What the exercise asks: Without any pictures, copy the records below once more, exactly as they are.

+ + + + + + +

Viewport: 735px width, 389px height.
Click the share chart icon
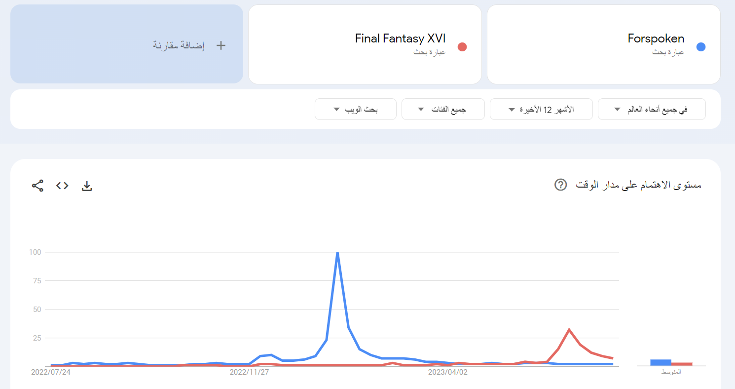tap(38, 186)
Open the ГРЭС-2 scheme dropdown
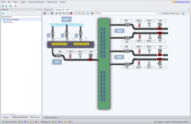The image size is (191, 124). (156, 13)
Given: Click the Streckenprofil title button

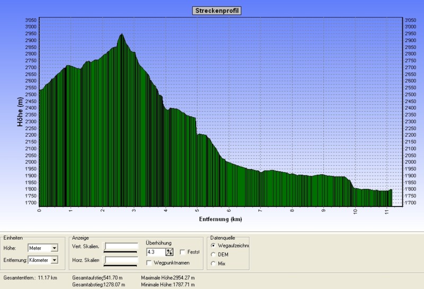Looking at the screenshot, I should [212, 11].
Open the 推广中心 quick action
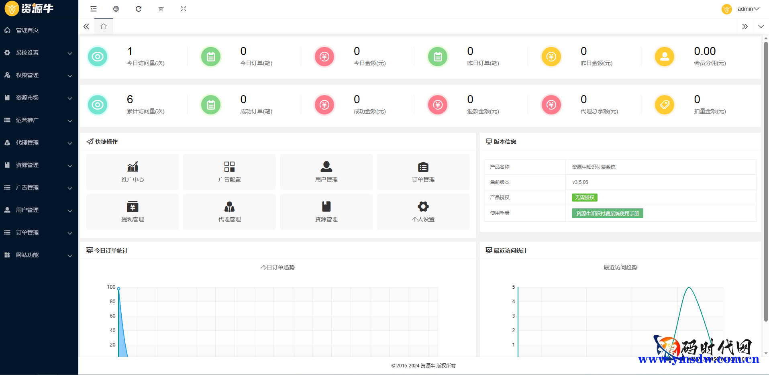Screen dimensions: 769x375 [x=133, y=172]
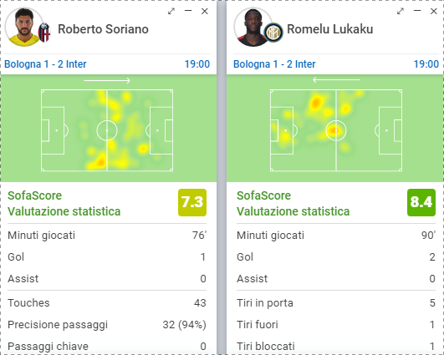
Task: Click Soriano's heatmap pitch
Action: pyautogui.click(x=107, y=130)
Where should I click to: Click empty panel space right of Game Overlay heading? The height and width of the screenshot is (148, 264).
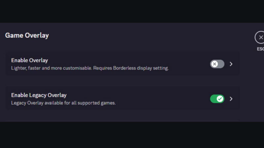pos(149,35)
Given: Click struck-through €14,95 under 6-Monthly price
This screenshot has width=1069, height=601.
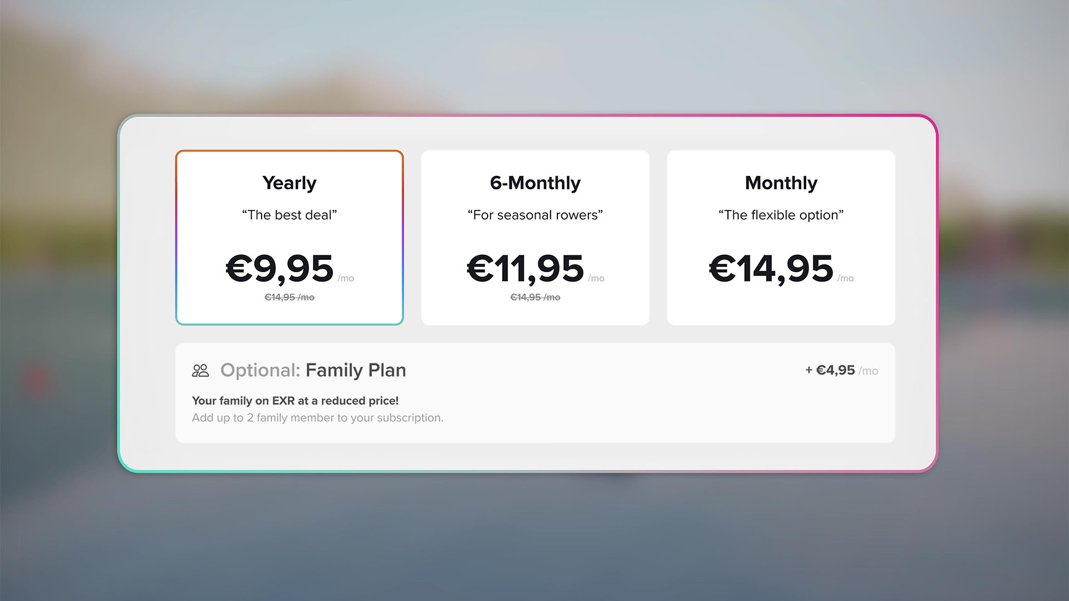Looking at the screenshot, I should (x=535, y=298).
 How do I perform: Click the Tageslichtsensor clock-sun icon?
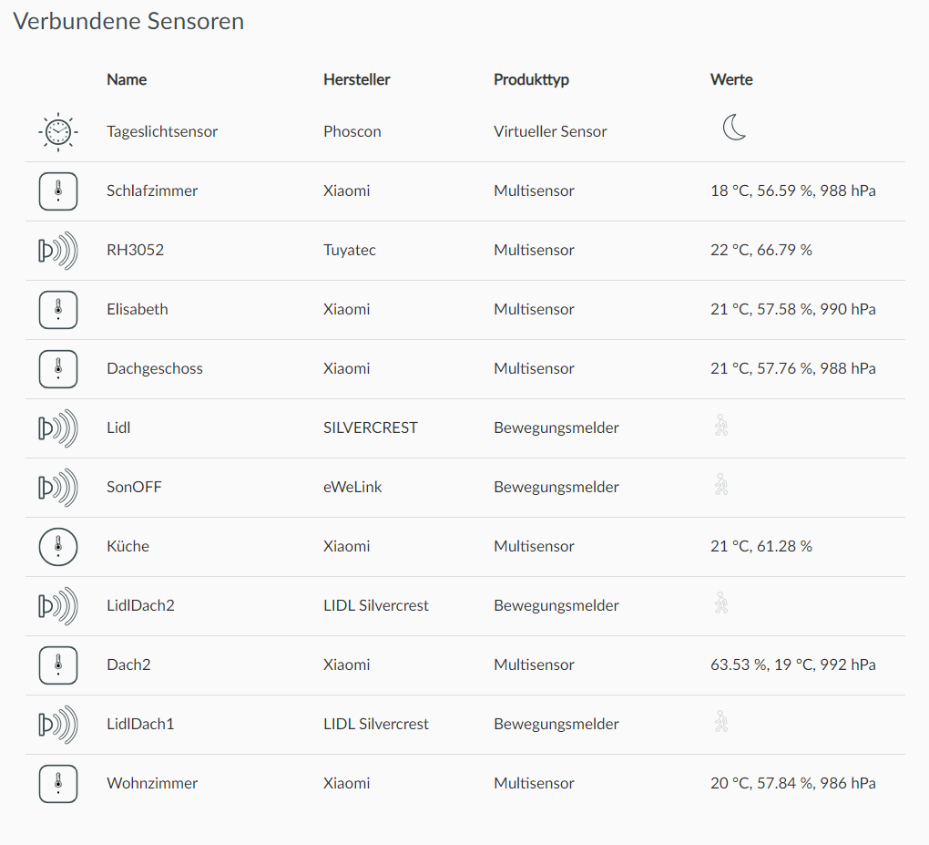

+ + + + + + +

Answer:
Viewport: 735px width, 389px height.
Click the share chart icon
tap(38, 186)
Open the ГРЭС-2 scheme dropdown
The image size is (191, 124). (156, 13)
Given: Click the Streckenprofil title button

Looking at the screenshot, I should [212, 11].
Open the 推广中心 quick action
Screen dimensions: 769x375 [x=133, y=172]
Task: Click Soriano's heatmap pitch
Action: pyautogui.click(x=107, y=130)
Where should I click to: Click empty panel space right of Game Overlay heading? The height and width of the screenshot is (148, 264).
pos(149,35)
Given: Click struck-through €14,95 under 6-Monthly price
This screenshot has width=1069, height=601.
Looking at the screenshot, I should (x=535, y=298).
 How do I perform: Click the Tageslichtsensor clock-sun icon?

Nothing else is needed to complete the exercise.